** Records to process follows **

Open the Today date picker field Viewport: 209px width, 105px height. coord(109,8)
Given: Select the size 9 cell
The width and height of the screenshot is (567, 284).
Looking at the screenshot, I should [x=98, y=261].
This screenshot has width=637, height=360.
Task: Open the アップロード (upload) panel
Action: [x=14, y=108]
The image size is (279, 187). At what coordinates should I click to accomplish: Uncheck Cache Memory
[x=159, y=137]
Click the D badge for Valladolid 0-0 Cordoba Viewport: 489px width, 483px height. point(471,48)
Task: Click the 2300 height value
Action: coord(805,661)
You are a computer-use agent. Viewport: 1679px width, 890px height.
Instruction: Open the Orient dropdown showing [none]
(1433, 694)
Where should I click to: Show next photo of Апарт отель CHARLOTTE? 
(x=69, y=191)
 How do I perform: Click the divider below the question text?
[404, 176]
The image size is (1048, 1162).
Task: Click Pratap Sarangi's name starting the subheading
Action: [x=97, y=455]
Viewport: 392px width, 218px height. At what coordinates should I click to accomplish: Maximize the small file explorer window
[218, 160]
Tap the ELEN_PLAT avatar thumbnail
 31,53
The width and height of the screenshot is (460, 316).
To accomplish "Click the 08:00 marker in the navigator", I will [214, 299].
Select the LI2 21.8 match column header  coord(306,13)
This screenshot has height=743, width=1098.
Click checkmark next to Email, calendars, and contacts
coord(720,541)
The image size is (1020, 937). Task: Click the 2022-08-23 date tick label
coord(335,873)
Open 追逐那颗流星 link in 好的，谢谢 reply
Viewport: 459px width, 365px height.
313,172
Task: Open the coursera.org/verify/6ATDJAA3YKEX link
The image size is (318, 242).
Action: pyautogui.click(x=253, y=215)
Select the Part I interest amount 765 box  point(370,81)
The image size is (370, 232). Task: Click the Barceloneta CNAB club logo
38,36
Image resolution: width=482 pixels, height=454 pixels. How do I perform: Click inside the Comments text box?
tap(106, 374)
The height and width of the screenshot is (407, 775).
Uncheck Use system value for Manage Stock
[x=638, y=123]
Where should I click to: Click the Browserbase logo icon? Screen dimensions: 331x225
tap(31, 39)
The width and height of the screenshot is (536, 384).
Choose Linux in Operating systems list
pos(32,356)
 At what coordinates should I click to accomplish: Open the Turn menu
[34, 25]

** End of Records to process **

*Goal of the exercise:* Nothing may be left out or altered: reproduce the complete listing.

*Response to the task:*
Open the Today date picker field Viewport: 209px width, 105px height. coord(109,8)
Given: Select the size 9 cell
The width and height of the screenshot is (567, 284).
Looking at the screenshot, I should [x=98, y=261].
This screenshot has width=637, height=360.
Task: Open the アップロード (upload) panel
Action: [x=14, y=108]
The image size is (279, 187). At what coordinates should I click to accomplish: Uncheck Cache Memory
[x=159, y=137]
Click the D badge for Valladolid 0-0 Cordoba Viewport: 489px width, 483px height. point(471,48)
Task: Click the 2300 height value
Action: coord(805,661)
You are a computer-use agent. Viewport: 1679px width, 890px height.
Instruction: Open the Orient dropdown showing [none]
(1433, 694)
Where should I click to: Show next photo of Апарт отель CHARLOTTE? 
(x=69, y=191)
 How do I perform: Click the divider below the question text?
[404, 176]
The image size is (1048, 1162).
Task: Click Pratap Sarangi's name starting the subheading
Action: [x=97, y=455]
Viewport: 392px width, 218px height. At what coordinates should I click to accomplish: Maximize the small file explorer window
[218, 160]
Tap the ELEN_PLAT avatar thumbnail
 31,53
The width and height of the screenshot is (460, 316).
To accomplish "Click the 08:00 marker in the navigator", I will [214, 299].
Select the LI2 21.8 match column header  coord(306,13)
This screenshot has height=743, width=1098.
Click checkmark next to Email, calendars, and contacts
coord(720,541)
The image size is (1020, 937). Task: Click the 2022-08-23 date tick label
coord(335,873)
Open 追逐那颗流星 link in 好的，谢谢 reply
Viewport: 459px width, 365px height.
313,172
Task: Open the coursera.org/verify/6ATDJAA3YKEX link
The image size is (318, 242).
Action: pyautogui.click(x=253, y=215)
Select the Part I interest amount 765 box  point(370,81)
The image size is (370, 232). Task: Click the Barceloneta CNAB club logo
38,36
Image resolution: width=482 pixels, height=454 pixels. How do I perform: Click inside the Comments text box?
tap(106, 374)
The height and width of the screenshot is (407, 775).
Uncheck Use system value for Manage Stock
[x=638, y=123]
Where should I click to: Click the Browserbase logo icon? Screen dimensions: 331x225
tap(31, 39)
The width and height of the screenshot is (536, 384).
Choose Linux in Operating systems list
pos(32,356)
 At what coordinates should I click to accomplish: Open the Turn menu
[34, 25]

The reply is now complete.